2012-2013 Dance/Movement Therapy Courses
Graduate Seminar in Methods and Theory of DMT I
This course is a historical overview of the foundations and development of DMT and the relationship of the field to the origins and development of psychology. We will construct a foundation of theories, principles, and values that are basic to the practice of DMT. Students will be introduced to the use of movement interactions as a means of providing clinical services to groups and individuals.
Movement Observation I
In this course, students will study developmental movement with reference to the work of Bonnie Bainbridge Cohen, as we consider the biophysical underpinnings of movement. We will also explore movement qualities based on Cohen’s fluid systems work in support of a more in-depth understanding of human movement and development. Skills acquired in this course will be applied to the assessment and appraisal of individuals and groups.
Human Growth and Development
This course will outline the inter-relationships between physiological, psychological, cognitive, and sociocultural factors and their effects on human growth, development, and behavior. Students will gain a basic knowledge of brain development and neuroscience, as they relate to the theory and practice of DMT.
Group Work Theory and Practice I
In this course, students will learn basic theories and concepts of interventions with small groups. We will explore theories such as Irving Yalom’s interpersonal approach, as well as clinical roles and skills needed for the effective practice of group work in varied clinical settings.
Professional Orientation and Ethics
Students in this course will learn the ethical standards reflected in and upheld by the American Dance Therapy Association Code of Ethical Practice and the New York State Education Department’s requirements for standards for licensure in Creative Arts Therapy. We will also examine each student’s personal ethics, as they relate to the role of the profession of DMT.
Movement Observation of Children Fieldwork
Students will spend two or three hours per week at the Early Childhood Center. These fieldwork hours are not counted toward the clinical internship requirement of 700 hours.
Graduate Seminar in Methods and Theory of DMT II
This course builds on the work in Graduate Seminar in Methods & Theory of DMT I to synthesize the practice of DMT with knowledge of human development. We will explore various clinical circumstances and develop a basic understanding of treatment planning. Students will be exposed to techniques of practice specific to clinical populations, such as children, adolescents, physically ill and/or disabled, mentally ill. and survivors of physical and/or emotional trauma and addiction disorders.
Movement Observation II
Students will be introduced to Rudolf Laban’s system of movement analysis—including his vocabulary, notation, theory, concepts, and philosophy—for use in the clinical practice of DMT. Students will also begin to use Laban’s system to analyze their own movement predilections for the purpose of understanding clinical theories such as transference and counter-transference and diversity awareness.
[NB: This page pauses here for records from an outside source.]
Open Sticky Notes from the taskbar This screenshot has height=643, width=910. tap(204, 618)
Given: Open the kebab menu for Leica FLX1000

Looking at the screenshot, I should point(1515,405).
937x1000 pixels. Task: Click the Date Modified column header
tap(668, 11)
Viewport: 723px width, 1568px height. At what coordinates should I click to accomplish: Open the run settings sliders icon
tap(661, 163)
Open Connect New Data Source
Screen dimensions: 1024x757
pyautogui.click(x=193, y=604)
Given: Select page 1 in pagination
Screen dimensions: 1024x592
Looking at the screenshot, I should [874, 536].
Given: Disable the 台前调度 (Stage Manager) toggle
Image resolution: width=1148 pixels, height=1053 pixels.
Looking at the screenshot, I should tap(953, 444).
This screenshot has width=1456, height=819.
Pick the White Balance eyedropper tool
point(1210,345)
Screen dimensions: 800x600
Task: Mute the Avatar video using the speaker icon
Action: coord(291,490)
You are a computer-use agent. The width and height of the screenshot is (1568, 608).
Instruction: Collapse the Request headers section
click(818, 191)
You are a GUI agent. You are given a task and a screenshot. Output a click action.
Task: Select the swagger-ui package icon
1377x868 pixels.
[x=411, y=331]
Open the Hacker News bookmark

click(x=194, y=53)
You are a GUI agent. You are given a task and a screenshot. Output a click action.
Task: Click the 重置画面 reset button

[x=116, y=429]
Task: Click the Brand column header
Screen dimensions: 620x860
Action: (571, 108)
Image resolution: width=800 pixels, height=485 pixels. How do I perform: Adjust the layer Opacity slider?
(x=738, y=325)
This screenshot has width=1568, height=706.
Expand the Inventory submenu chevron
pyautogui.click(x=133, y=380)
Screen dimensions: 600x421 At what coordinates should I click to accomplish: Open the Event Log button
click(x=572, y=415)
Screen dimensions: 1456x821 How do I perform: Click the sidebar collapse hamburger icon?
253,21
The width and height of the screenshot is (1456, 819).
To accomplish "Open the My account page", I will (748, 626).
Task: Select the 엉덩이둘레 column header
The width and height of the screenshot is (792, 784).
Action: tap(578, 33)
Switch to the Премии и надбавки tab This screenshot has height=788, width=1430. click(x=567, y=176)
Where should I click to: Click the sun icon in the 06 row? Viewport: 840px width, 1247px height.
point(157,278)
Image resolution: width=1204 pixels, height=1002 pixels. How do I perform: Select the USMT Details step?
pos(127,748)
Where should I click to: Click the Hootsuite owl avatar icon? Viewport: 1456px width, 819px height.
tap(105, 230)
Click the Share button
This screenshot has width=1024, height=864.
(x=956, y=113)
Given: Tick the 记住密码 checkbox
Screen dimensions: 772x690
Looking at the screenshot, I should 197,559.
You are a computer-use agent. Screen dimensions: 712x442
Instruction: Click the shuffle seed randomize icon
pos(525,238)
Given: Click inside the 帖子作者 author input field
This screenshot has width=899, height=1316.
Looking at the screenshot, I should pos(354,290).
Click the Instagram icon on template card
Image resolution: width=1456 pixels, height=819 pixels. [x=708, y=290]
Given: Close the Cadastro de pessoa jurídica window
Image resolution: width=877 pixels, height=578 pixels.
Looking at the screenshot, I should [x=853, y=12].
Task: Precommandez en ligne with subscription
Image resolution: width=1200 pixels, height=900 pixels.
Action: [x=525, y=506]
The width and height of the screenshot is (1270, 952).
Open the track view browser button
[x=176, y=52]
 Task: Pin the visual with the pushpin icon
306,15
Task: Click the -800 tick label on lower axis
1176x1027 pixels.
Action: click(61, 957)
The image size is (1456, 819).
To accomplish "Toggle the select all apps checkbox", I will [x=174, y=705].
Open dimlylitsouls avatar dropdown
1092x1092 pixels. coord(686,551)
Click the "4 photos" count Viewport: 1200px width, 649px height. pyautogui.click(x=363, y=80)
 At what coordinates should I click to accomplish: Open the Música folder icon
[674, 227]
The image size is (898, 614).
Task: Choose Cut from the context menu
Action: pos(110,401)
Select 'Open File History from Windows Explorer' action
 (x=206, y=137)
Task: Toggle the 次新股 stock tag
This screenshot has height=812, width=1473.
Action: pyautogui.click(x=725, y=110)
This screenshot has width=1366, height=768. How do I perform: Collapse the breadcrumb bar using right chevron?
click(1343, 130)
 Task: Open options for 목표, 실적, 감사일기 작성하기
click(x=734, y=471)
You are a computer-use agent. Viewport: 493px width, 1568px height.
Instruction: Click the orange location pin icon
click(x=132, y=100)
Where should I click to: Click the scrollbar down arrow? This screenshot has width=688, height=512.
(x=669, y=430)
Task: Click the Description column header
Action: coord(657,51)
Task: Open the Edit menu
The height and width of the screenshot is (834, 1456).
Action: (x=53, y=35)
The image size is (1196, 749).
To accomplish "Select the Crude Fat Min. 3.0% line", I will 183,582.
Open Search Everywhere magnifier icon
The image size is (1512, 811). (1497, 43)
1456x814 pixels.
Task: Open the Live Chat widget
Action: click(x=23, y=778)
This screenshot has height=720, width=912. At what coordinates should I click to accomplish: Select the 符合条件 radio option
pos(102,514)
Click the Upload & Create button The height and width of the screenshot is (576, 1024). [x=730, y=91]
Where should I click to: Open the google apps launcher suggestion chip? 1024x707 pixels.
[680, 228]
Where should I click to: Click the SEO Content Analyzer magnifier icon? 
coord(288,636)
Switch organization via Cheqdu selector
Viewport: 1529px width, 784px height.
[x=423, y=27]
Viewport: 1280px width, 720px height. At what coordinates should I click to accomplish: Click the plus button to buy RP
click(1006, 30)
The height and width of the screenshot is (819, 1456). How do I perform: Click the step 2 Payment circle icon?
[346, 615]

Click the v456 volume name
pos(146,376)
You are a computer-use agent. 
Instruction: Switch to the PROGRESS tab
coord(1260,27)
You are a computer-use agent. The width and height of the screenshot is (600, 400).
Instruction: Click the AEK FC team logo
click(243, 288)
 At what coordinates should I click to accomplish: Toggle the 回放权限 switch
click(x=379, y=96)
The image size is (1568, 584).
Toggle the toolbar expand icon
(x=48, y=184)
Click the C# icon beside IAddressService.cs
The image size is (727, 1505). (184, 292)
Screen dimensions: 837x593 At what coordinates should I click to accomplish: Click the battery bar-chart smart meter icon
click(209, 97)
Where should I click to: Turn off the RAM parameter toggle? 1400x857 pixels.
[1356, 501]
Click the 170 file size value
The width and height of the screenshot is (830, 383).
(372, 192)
The work in this course builds on the assessment and appraisal skills for groups and individuals acquired in Movement Observation I.
This course is an introduction to psychopathology, in which students will learn to recognize and assess the signs and symptoms of mental illness. We will study the biopsychosocial framework used for clinical evaluation and formulation of a differential diagnosis consistent with DSM-IV criteria.
Group Work Theory and Practice II
This course will expand on the theory and the clinical applications of group work covered in Group Work Theory & Practice I and will focus specifically on group therapy with DMT and other creative-arts therapies.
Clinical Fieldwork Orientation
For one day per week, Clinical Fieldwork Orientation combines coursework with placement in a clinical setting that is designed to provide the student with professional orientation and direct exposure to DMT practice, an orientation to health and educational systems, and an understanding of the role and function of the dance/movement therapist within each system. Hours earned in clinical fieldwork placement are not counted toward the clinical internship requirement of 700 hours.
This class is an introduction to qualitative and quantitative research methodologies and techniques. Students will learn to apply research techniques such as data collection and analysis as researchers, as well as to enhance clinical interpretation and practice skills.